TRAVAIL À FAIRE:
(1) D'après le passage sur les limites de la méthode, de quelles quatre choses, chez les répondants, ne sera-t-on jamais assuré avec une enquête par questionnaire ?
(2) Rédigez la suite du passage sur les limites de la méthode d'enquête, à partir de la fin de la citation de R. Mucchielli.

2.3 Les limites de la méthode

L’impossibilité de disposer d’un recensement du nombre de chômeurs pratiquant le bénévolat associatif a posé d’emblée le problème de la représentativité de la population concernée par notre étude.

En sciences sociales, il est admis que l’ensemble des individus concernés par une pratique ou un problème peut être valablement représenté par une fraction, souvent très faible, de cet ensemble, appelée échantillon, si et seulement si, elle est choisie en fonction d’une distribution statistique d’un nombre limité de critères eux-mêmes sélectionnés en raison d’un degré de caractérisation supposé très élevé. Dans notre cas, faute de pouvoir nous appuyer sur des travaux antérieurs au nôtre concernant la population des chômeurs-bénévoles français et compte tenu des limites que rencontra notre recrutement, il est évident que cette étude n’avait dès le départ pas prétention à garantir une totale représentativité, mais cela ne nous paraît diminuer en rien ce que les résultats obtenus peuvent avoir de significatif du fait de la grande homogénéité des réponses obtenues.

Par ailleurs, notre choix nous exposait aux limites inhérentes et bien connues de l’enquête par questionnaire, ce à quoi nous n’avons pas échappé dans cette étude. Ainsi ne serons-nous, en effet, jamais assurée ni de la sincérité, ni de la fidélité, ni de la compréhension, ni de la compétence des répondants.

C’est ainsi et il est couramment admis que les enquêtes «  conviennent bien pour relever des faits objectifs (possessions, comportements repérables, systèmes d’activités), des cognitions, peut-être des préférences. Nous serons moins confiants lorsqu’il s’agit d’opinions, dans la mesure où ce concept est des plus ambigus. Nous le serons encore moins lorsqu’il s’agit d’attitudes, ainsi que de « motivations », « d’aspirations », etc. » (C. Javeau) 58 .

En dehors des problèmes de contenu, il fallut aussi résoudre les difficultés liées à la forme et au mode d’administration et d’exploitation du questionnaire.

C. Javeau invite lors de la rédaction de questionnaires à éviter de provoquer chez les répondants : la crainte de se faire mal juger, le désir de se conformer à la norme sociale, le refus de se laisser impliquer personnellement et la suggestibilité  au contenu des questions.

Il fallut donner à la formulation l’expression la plus explicite et la moins équivoque possible, bien choisir le genre de questions à poser et évaluer celles-ci en fonction du niveau culturel moyen supposé des interrogés ; car on sait bien que dans ce type d’exercice, la formulation des questions va être le résultat d’un compromis entre des exigences très contradictoires : technicité et lisibilité, neutralité et intérêt, justesse et simplicité, etc. « La réponse recherchée est idéalement celle, qui, à travers la subjectivité des individus (et même parfois à l’insu de leur conscience réfléchie), exprime directement ou indirectement (mais toujours de la manière la plus exacte, la plus utile et la plus utilisable possible) le phénomène social que l’on veut connaître ou comprendre »(R. Mucchielli 59 ).

MATÉRIEL:
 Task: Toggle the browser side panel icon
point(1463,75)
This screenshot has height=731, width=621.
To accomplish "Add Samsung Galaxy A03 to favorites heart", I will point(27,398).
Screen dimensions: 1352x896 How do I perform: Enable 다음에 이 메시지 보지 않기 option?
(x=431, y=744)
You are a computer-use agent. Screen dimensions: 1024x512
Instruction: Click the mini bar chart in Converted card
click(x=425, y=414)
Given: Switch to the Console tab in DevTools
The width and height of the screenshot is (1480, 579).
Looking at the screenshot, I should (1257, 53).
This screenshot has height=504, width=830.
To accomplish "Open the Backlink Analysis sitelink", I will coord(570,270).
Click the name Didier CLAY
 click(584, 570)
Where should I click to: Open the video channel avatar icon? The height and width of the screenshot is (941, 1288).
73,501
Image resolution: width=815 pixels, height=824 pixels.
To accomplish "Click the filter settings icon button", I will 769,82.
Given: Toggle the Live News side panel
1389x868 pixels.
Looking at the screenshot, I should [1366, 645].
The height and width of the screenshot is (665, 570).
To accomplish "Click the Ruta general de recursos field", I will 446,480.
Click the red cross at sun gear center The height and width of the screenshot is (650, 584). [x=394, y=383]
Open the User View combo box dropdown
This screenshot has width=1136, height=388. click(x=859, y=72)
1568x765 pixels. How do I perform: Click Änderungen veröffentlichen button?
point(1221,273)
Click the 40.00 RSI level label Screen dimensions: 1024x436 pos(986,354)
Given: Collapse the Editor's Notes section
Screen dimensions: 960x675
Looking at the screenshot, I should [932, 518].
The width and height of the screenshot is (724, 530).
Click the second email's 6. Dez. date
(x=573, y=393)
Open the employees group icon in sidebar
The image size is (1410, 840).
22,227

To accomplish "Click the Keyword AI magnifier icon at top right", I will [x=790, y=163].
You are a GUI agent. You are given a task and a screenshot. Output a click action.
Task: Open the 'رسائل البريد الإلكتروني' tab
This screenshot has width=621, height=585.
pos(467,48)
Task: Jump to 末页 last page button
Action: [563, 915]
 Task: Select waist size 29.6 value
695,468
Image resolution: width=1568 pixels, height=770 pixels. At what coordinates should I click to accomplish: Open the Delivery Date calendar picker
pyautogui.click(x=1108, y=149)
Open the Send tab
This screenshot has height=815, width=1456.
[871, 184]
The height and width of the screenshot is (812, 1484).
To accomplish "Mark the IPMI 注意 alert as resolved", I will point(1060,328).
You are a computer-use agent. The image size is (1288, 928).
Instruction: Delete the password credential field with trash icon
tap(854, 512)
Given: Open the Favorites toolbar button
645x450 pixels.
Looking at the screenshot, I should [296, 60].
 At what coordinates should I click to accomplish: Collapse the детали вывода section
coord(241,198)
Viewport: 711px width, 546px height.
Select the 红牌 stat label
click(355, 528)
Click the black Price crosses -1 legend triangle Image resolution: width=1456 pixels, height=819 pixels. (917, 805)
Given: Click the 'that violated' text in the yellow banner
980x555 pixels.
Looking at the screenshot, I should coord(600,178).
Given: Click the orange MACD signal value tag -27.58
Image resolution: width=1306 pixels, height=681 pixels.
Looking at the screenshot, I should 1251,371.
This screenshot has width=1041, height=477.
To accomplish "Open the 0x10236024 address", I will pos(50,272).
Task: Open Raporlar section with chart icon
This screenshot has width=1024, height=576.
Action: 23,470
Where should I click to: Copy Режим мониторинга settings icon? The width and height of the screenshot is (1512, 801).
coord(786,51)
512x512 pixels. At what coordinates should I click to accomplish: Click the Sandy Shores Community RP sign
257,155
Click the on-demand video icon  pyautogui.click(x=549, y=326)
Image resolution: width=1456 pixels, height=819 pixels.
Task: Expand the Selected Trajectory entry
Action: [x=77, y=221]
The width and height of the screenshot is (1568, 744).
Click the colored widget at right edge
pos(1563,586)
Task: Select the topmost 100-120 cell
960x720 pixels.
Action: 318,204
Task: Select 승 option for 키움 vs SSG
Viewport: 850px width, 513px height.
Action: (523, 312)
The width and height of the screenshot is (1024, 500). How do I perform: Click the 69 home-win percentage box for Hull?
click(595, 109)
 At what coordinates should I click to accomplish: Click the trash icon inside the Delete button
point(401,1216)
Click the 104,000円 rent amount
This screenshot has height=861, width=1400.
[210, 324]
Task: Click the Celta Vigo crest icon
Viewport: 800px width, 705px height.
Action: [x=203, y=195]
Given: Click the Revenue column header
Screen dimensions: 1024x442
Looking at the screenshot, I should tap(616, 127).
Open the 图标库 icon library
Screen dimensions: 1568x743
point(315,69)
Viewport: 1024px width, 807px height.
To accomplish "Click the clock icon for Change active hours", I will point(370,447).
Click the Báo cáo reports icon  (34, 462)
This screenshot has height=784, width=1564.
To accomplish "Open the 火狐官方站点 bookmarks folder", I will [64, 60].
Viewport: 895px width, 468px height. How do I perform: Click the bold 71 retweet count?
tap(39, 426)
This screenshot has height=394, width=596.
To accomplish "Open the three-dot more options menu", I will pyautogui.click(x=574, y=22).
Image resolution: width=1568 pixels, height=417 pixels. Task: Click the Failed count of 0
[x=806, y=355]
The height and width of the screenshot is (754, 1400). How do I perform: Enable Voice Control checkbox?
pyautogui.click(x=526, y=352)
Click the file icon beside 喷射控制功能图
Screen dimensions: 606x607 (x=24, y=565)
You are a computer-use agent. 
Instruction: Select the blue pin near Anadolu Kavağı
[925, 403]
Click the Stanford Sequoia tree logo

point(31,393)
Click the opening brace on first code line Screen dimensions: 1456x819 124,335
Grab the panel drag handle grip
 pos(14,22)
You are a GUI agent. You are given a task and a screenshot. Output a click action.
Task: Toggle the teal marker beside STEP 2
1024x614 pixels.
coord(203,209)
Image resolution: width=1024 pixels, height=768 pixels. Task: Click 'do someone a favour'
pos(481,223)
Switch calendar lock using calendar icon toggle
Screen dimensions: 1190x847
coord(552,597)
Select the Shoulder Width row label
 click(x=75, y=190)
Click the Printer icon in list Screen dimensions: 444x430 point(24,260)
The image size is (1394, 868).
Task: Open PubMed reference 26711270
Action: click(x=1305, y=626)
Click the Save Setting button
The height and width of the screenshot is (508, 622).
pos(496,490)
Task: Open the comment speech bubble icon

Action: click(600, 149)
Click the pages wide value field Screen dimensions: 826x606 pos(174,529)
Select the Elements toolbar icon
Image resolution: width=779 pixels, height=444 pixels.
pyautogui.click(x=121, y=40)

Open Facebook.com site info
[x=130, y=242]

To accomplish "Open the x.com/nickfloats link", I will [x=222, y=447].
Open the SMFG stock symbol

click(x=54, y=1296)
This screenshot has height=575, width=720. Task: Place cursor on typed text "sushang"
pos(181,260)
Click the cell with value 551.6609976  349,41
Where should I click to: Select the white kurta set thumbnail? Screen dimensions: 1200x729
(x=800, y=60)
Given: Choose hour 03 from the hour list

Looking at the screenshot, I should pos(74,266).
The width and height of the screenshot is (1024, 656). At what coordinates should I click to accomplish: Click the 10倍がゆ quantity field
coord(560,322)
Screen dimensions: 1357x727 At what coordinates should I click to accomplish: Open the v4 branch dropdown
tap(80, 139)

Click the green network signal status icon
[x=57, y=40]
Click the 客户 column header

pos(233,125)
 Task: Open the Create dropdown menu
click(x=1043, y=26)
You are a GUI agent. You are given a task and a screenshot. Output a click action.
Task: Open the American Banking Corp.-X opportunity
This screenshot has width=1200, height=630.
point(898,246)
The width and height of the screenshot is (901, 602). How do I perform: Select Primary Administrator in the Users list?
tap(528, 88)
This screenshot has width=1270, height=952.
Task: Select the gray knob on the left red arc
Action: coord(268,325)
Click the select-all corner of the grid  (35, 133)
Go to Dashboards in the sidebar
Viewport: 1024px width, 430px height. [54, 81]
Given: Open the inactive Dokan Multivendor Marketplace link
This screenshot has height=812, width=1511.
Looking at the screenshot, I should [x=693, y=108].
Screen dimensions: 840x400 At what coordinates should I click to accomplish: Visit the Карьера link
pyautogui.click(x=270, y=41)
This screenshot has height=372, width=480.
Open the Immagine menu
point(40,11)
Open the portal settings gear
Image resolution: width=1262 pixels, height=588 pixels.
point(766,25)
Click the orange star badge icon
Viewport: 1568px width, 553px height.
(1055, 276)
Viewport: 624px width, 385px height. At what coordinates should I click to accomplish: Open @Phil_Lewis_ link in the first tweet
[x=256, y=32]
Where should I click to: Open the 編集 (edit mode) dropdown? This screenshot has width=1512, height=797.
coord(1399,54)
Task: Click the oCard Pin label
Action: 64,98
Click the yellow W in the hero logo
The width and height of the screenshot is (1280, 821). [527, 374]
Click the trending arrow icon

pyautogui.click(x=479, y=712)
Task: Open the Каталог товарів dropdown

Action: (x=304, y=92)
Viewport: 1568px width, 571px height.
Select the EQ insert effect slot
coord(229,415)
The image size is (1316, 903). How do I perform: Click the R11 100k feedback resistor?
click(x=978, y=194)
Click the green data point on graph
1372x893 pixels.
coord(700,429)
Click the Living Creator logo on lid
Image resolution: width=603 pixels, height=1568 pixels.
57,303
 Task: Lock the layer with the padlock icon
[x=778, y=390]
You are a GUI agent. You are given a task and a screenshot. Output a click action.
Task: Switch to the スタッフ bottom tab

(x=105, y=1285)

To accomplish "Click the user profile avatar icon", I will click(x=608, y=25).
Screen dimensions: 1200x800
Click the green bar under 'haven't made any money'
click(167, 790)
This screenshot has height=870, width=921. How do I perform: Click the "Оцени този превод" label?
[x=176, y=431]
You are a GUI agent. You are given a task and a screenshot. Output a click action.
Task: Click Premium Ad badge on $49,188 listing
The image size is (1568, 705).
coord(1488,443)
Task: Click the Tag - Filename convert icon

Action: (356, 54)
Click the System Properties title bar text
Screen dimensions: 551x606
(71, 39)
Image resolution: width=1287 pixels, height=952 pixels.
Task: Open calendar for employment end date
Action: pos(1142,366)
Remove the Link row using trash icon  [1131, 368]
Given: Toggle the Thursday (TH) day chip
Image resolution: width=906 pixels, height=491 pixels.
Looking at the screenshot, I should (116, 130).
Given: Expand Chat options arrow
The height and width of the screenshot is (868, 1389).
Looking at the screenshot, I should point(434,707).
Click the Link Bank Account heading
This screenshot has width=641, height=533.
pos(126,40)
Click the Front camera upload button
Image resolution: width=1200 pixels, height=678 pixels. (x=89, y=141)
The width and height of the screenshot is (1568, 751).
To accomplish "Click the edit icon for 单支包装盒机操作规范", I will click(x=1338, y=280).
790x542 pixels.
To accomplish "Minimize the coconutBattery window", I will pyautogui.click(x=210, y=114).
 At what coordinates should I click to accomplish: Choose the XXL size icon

RÉPONSES:
(1) De leur sincérité, de leur fidélité, de leur compréhension et de leur compétence.

(2)
Nous avons donc été particulièrement attentive à la formulation des questions (ouvertes, fermées et semi-ouvertes), gage de l’obtention de réponses susceptibles de nous renseigner au mieux.

Les questions ouvertes devaient être aisément comprises et ne comporter aucune ambiguïté ou contresens. Le dépouillement des réponses fut parfois malaisé au niveau de l’interprétation, et une analyse de contenu complémentaire fut souvent nécessaire.

Les questions fermées, présentant le danger de « dicter » ou « d’influencer » en quelque sorte la réponse, dans la mesure où elles n’autorisent aucune expression de nuances, nous avons offert presque systématiquement la possibilité de justifier l’option choisie sous la forme d’une question ouverte du type « expliquez votre choix » « si oui, pourquoi ? », etc.

Les questions semi-ouvertes (ou semi-fermées) proposaient des items, cela a facilité le dépouillement des réponses, mais nous a imposé la plus grande rigueur dans la prise en compte du risque d’influencer la réaction des personnes interrogées par la suggestion de réponses pouvant leur paraître, tout bien considéré et donc avec un degré d’auto-censure, soit plus habituelles, soit plus « convenables ».

Enfin, eût-on fait au mieux que l’on s’exposait encore, selon certains auteurs, aux déformations, mauvaises interprétations et autres réactions inappropriées qui viennent elles aussi nuire à l’authenticité des réponses.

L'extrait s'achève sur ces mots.